Directions for this task: Restate word for word the lines below that run from the one holding "Screen dimensions: 1236x583" through the one holding "This screenshot has", inclusive. Pictures don't belong in the copy.

Task input:
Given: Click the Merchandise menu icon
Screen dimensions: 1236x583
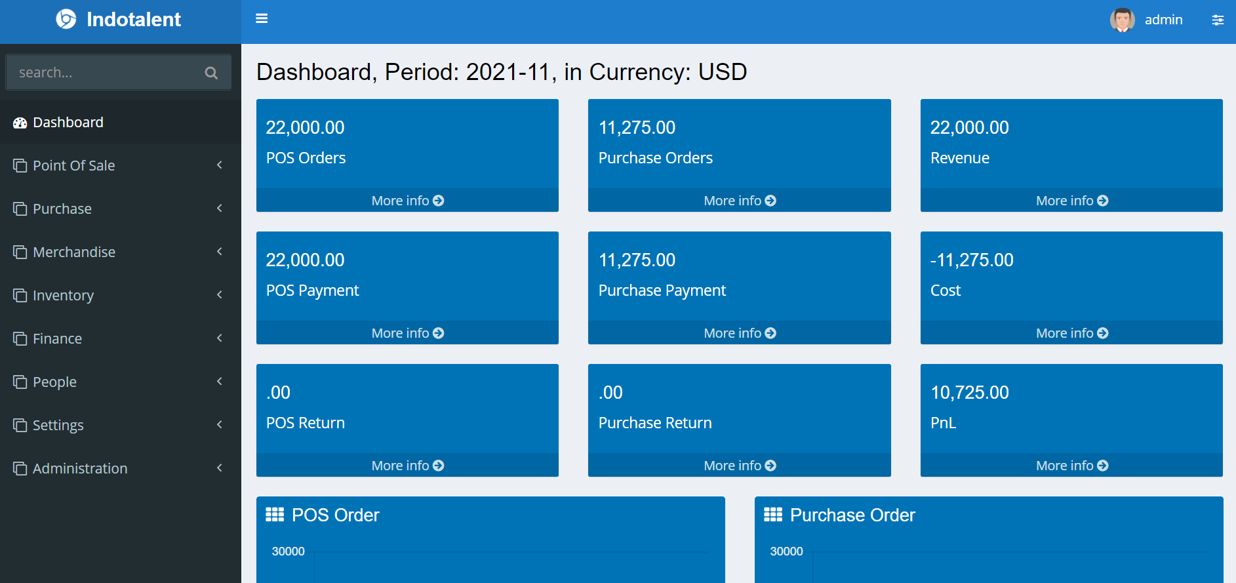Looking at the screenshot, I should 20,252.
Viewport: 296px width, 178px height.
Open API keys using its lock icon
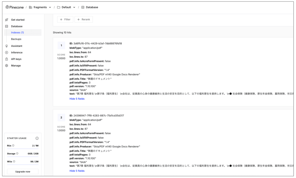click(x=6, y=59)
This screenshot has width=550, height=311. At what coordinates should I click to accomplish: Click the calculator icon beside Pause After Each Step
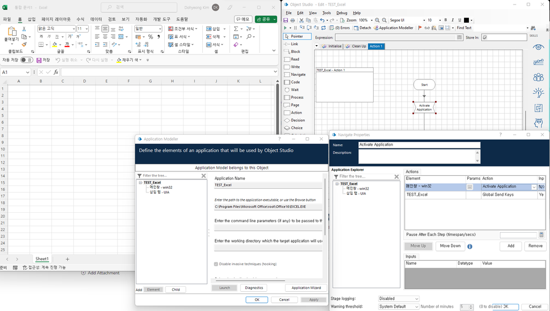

* * *

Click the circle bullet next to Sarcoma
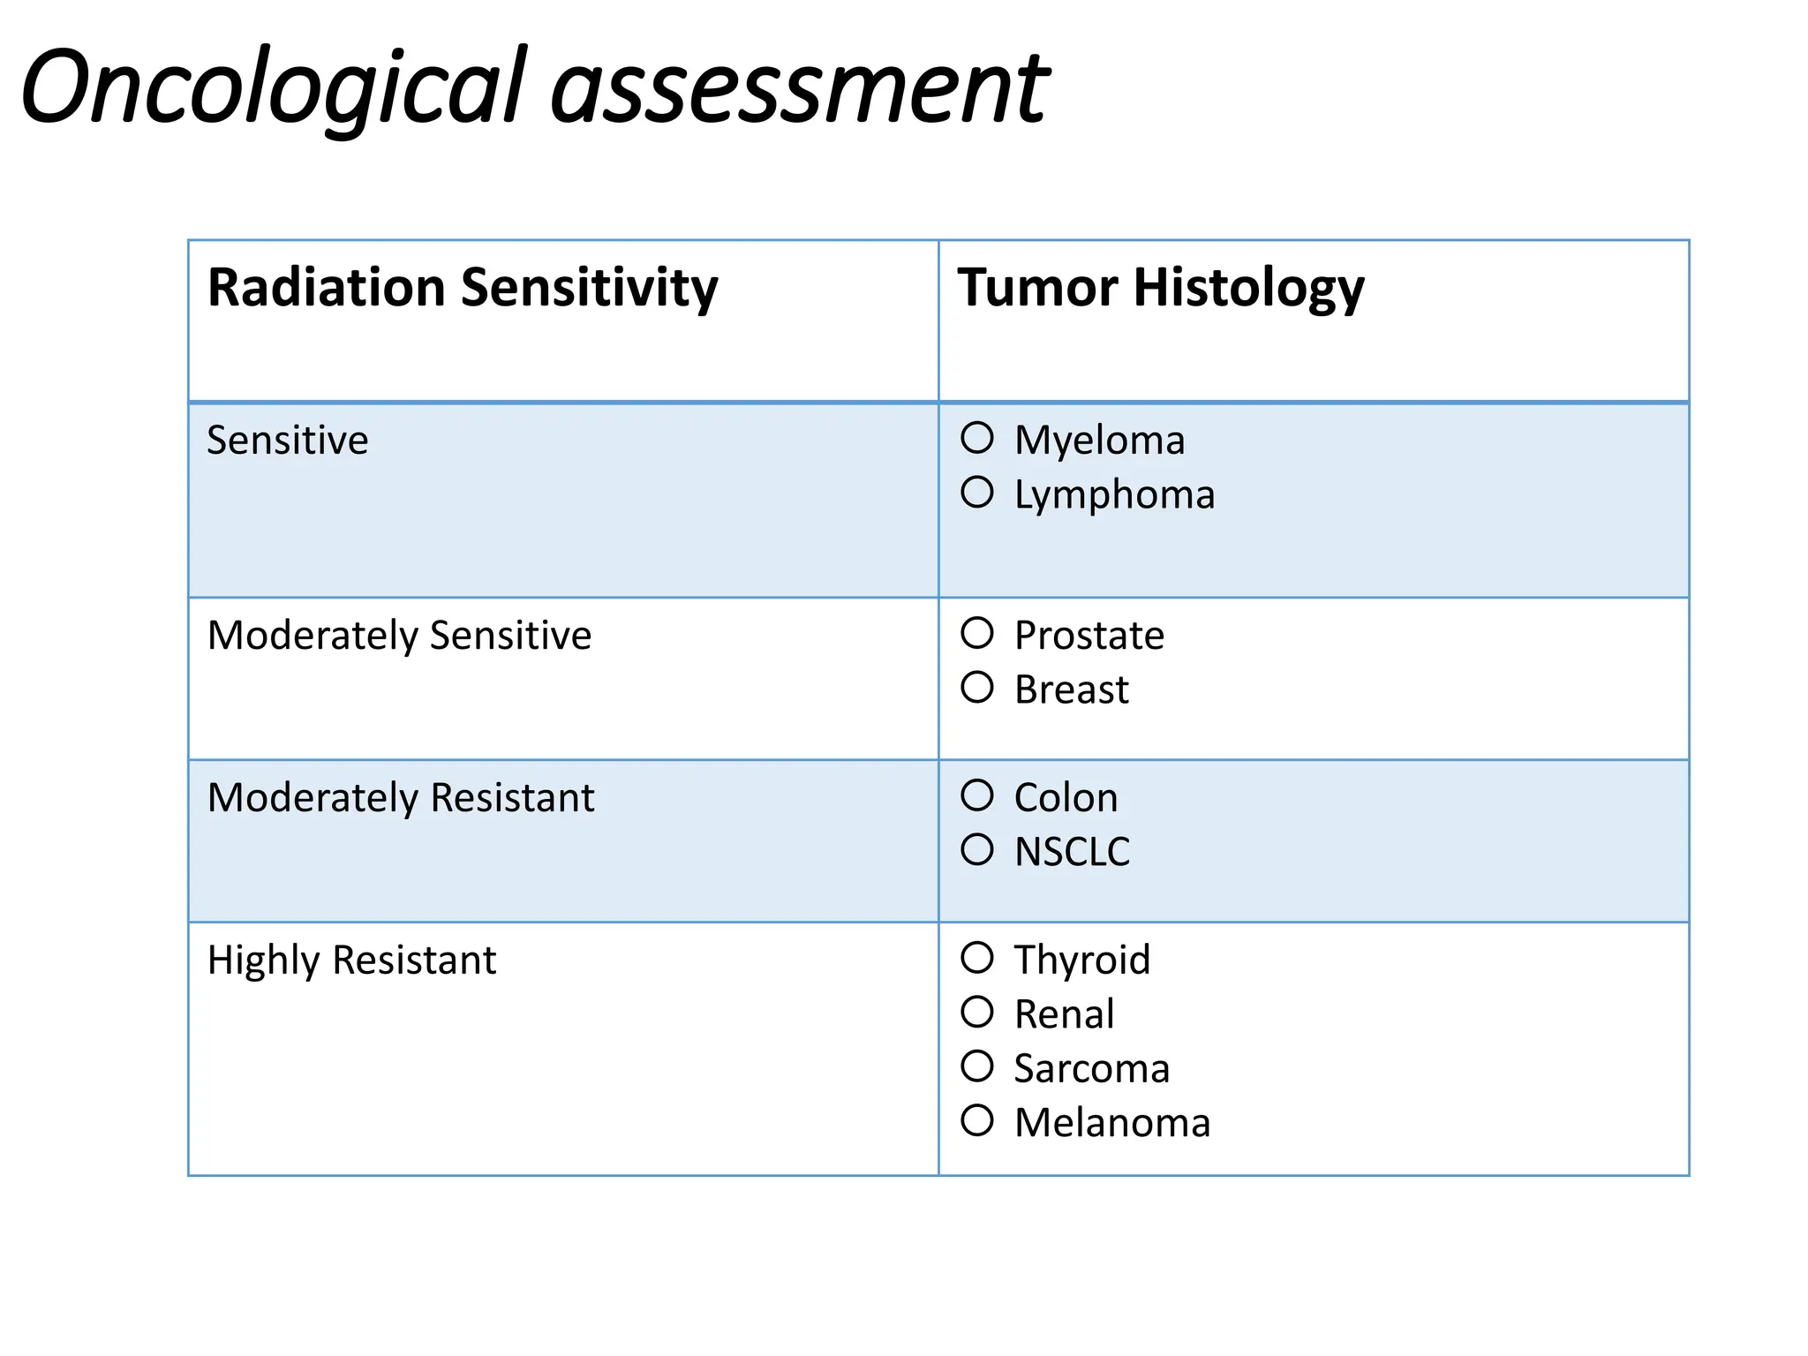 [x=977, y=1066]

* * *

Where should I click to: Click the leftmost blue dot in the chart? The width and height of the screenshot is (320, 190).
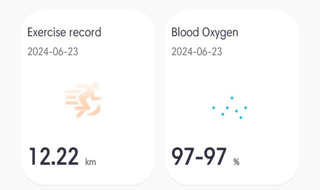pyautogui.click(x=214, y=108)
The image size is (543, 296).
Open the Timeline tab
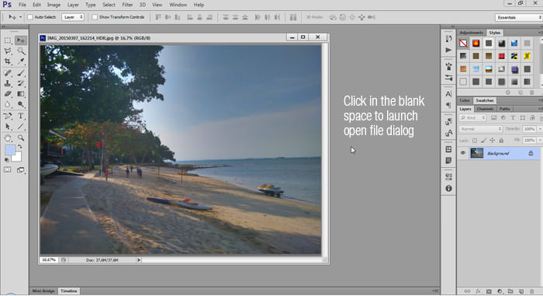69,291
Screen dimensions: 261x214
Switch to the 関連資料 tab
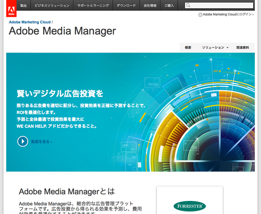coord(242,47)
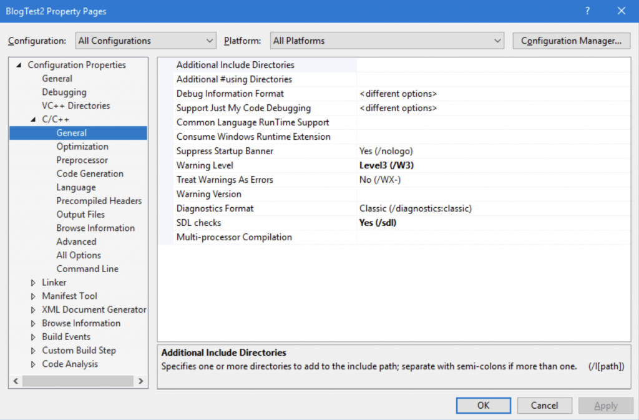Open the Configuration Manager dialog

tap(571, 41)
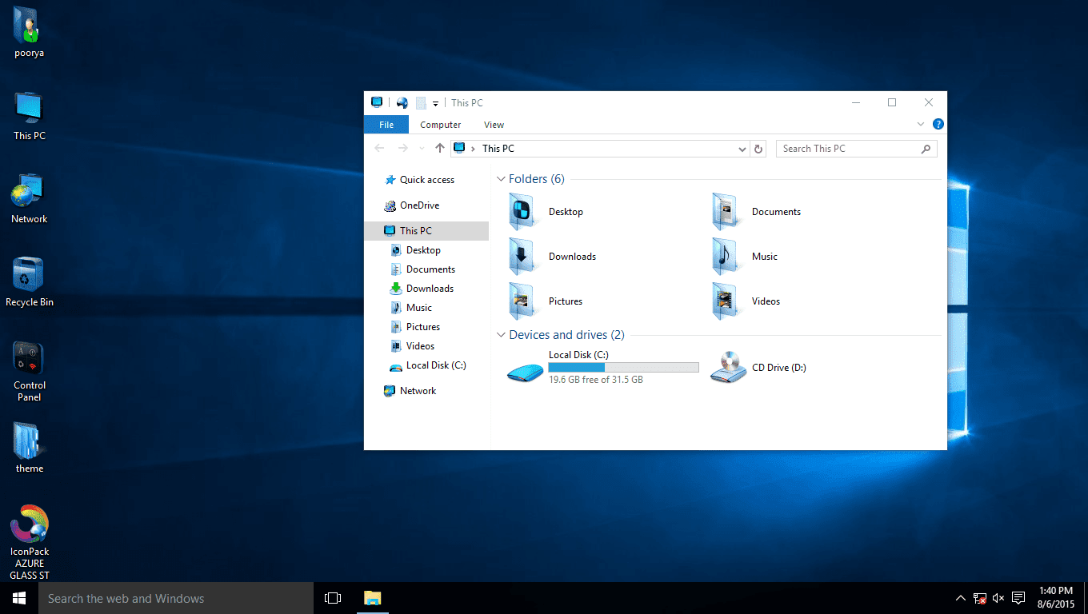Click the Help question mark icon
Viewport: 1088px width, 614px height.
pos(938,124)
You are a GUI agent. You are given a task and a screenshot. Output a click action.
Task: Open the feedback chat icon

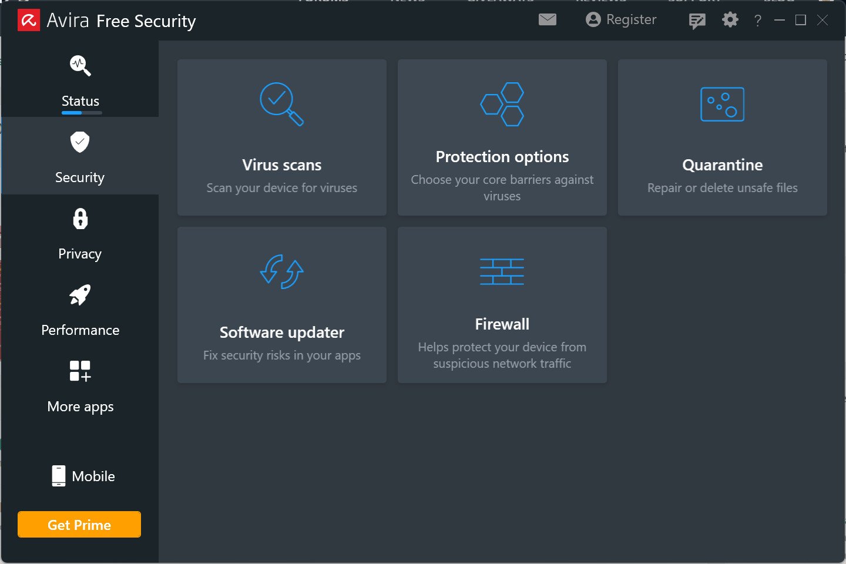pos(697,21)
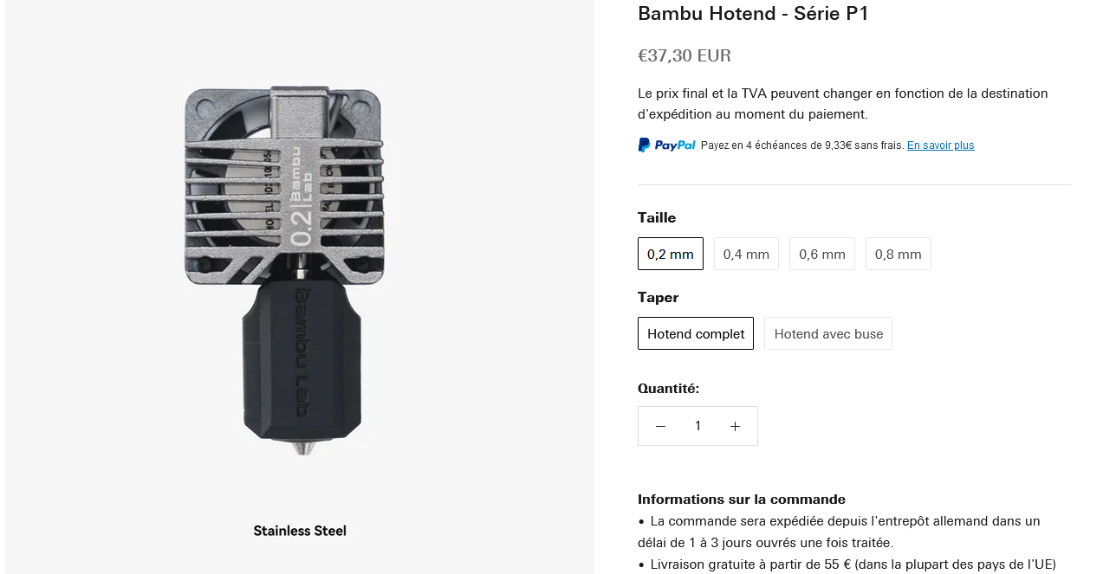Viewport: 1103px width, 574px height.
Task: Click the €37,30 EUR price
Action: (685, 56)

Reply to the exercise:
Screen dimensions: 1236x583
Looking at the screenshot, I should 20,252.
Viewport: 296px width, 178px height.
Open API keys using its lock icon
click(x=6, y=59)
This screenshot has width=550, height=311. At what coordinates should I click to accomplish: Click the calculator icon beside Pause After Each Step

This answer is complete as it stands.